Em 2013, viviam, em Portugal, 3393 pessoas com mais de 100 anos de idade. Cinco vezes mais do que o número registado no censos de 2001. A informação é avançada esta segunda-feira pelo jornal «i», que cita dados do INE.

De acordo com a mesma notícia 70% dos centenários são do sexo feminino. Uma tendência mundial. Por exemplo, nos Estados Unidos 80% das pessoas com mais de 100 anos são mulheres.

Quem chega aos 100 anos de idade é chamado de centenário e quem passa os 110 anos passa a ser supercentenário. Uma portuguesa chegou a entrar nesta lista, promovida pelo Gerontology Research Group: Maria Dolores Ferreira vivia em Barcelos e celebrou 113 primaveras.

Num site ligado à Universidade de Boston, uma das enteidas que mais tempo dedica ao estudo destas matérias, é possível fazer um teste que permite calcular o nosso tempo de vida. Para tal tem de responder a perguntas sobre hábitos de vida, alimentação, doenças ou stress a que está sujeito diariamente.
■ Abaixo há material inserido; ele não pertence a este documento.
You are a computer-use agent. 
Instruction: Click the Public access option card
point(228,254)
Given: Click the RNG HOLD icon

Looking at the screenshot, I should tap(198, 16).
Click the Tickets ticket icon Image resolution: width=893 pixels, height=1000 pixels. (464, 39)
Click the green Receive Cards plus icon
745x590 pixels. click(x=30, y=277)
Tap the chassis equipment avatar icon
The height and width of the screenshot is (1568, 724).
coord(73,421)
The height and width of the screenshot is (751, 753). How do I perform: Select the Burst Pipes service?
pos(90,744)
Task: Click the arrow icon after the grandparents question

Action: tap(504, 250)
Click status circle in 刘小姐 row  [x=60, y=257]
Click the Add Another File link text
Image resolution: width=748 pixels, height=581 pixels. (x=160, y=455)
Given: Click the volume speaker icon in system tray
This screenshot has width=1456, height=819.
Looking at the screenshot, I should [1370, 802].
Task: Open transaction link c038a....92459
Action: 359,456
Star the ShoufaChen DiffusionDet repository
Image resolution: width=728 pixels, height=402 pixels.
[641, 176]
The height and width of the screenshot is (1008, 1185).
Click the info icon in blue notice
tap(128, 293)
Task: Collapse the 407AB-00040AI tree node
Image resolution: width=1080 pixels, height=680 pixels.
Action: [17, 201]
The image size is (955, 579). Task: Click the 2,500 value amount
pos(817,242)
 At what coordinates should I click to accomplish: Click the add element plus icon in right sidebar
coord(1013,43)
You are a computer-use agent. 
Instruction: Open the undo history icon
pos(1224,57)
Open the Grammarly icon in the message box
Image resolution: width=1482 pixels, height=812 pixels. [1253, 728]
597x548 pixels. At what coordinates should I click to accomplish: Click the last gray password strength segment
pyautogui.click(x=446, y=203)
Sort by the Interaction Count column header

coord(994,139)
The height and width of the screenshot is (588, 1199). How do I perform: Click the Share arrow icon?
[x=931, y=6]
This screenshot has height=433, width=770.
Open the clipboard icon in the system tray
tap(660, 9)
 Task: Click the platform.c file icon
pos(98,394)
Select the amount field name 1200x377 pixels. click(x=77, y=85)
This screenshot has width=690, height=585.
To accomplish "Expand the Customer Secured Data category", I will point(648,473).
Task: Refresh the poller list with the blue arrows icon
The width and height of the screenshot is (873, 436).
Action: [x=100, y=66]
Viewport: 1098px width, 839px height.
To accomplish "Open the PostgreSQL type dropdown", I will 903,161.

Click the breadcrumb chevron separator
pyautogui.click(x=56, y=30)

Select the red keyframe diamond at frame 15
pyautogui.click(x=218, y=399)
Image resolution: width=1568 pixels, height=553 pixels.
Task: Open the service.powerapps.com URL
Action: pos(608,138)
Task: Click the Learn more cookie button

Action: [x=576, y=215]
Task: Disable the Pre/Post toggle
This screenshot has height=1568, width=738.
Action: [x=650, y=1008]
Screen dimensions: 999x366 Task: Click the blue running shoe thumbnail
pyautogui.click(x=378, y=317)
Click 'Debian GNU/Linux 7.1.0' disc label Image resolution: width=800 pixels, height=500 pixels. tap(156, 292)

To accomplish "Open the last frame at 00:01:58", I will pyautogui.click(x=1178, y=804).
Apesar dos cientistas ainda não terem descoberto a receita para a longevidade, é uma realidade que a esperança média de vida tem aumentado. Há várias teorias sobre este crescimento, mas há uma teoria que tem ganho força. Refere mutações genéticas que «empurram» as doenças para o final da vida. Ou seja, estas surgem mais tarde e com a colaboração da medicina o tempo de vida vai-se prologando.